_Text to read_
════════════════
On the setting screen tap ‘import from text’. I plan to clean up this settings screen, so in the future this screen may look different.
You then see this screen where you can do the real importing.
In this screen you paste the text that you copied earlier from your e-mail (or other app). You then press ‘Save ideas and notes’ and the following will happen:
- Every idea will be created
- Every note will be added to this idea
- Every answer to every question will be converted to a note. While not ideal, no information is lost.
If you run into any problems, let me now in the comments or send me an e-mail.
First, the database update was a 100% success
I was just looking at my Analytics on the app, and I am happy to find out there where zero people that failed with their database update. I wrote earlier on why I rewrote the whole database. Good to see that extra effort payed off.
Implementing search was harder than I expected. There is a specific searchview in Android that is supposed to do the trick, but I was not able to use it. This is because the searchview is not compatible with a library I used for my list views (Easy Adapter). It turns out that library does not give the type of adapter that is needed to do a search filter.
════════════════
_Source excerpt_
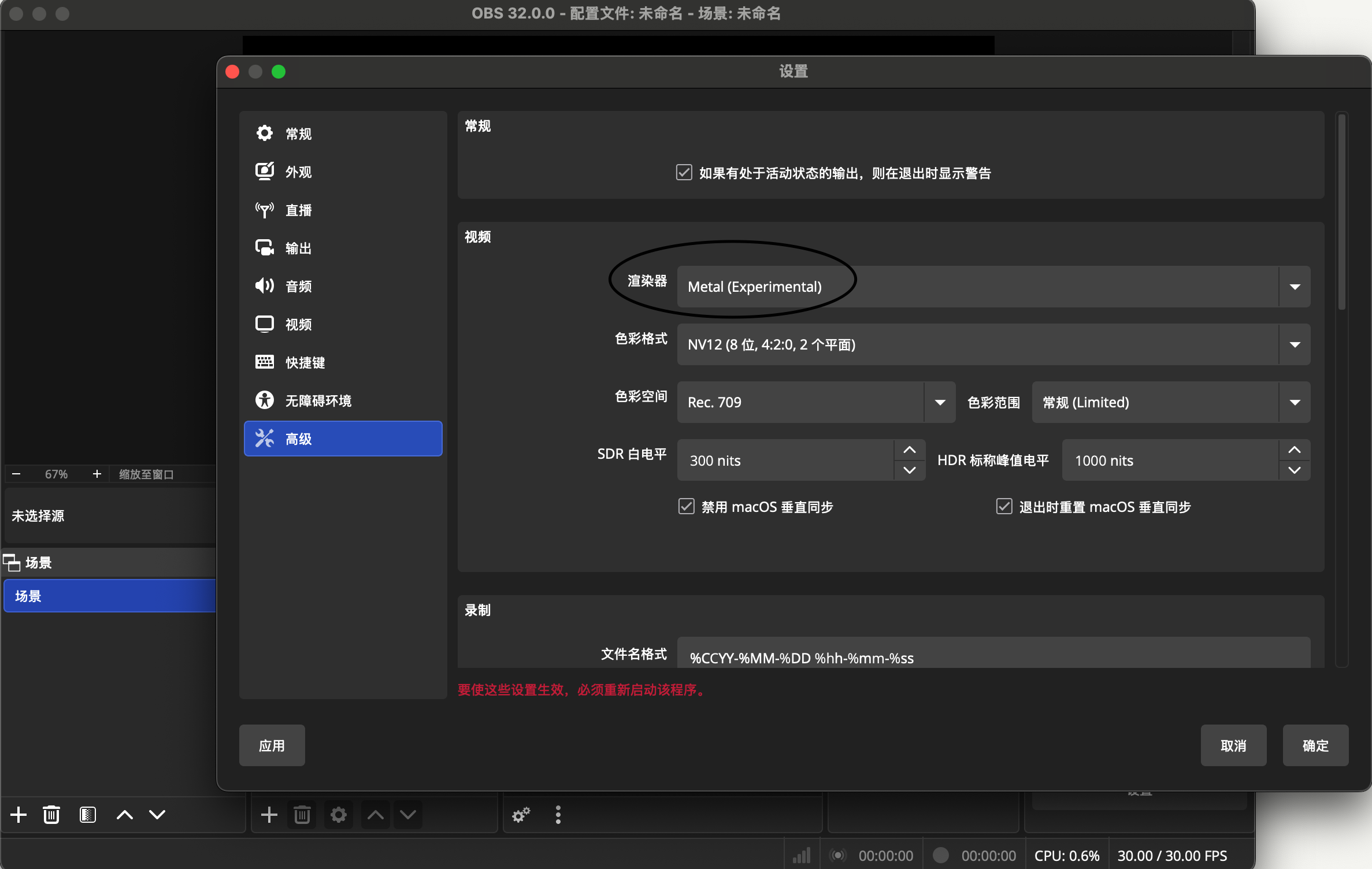Click the add scene plus icon
The height and width of the screenshot is (869, 1372).
point(18,815)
════════════════
_Task requirements_
1. In the app update post above, what three things happen when you press 'Save ideas and notes'?
2. How would you put this sentence from the app update post into Spanish: "Implementing search was harder than I expected."
3. Using the app update post, answer these:
(a) What do you tap on the settings screen to start an import?
(b) How many people failed with their database update?
(c) Which library was the Android searchview not compatible with?

_List of solutions_
1.
- Every idea will be created
- Every note will be added to this idea
- Every answer to every question will be converted to a note

2. Implementar la búsqueda fue más difícil de lo que esperaba.

3.
(a) 'import from text'
(b) Zero
(c) Easy Adapter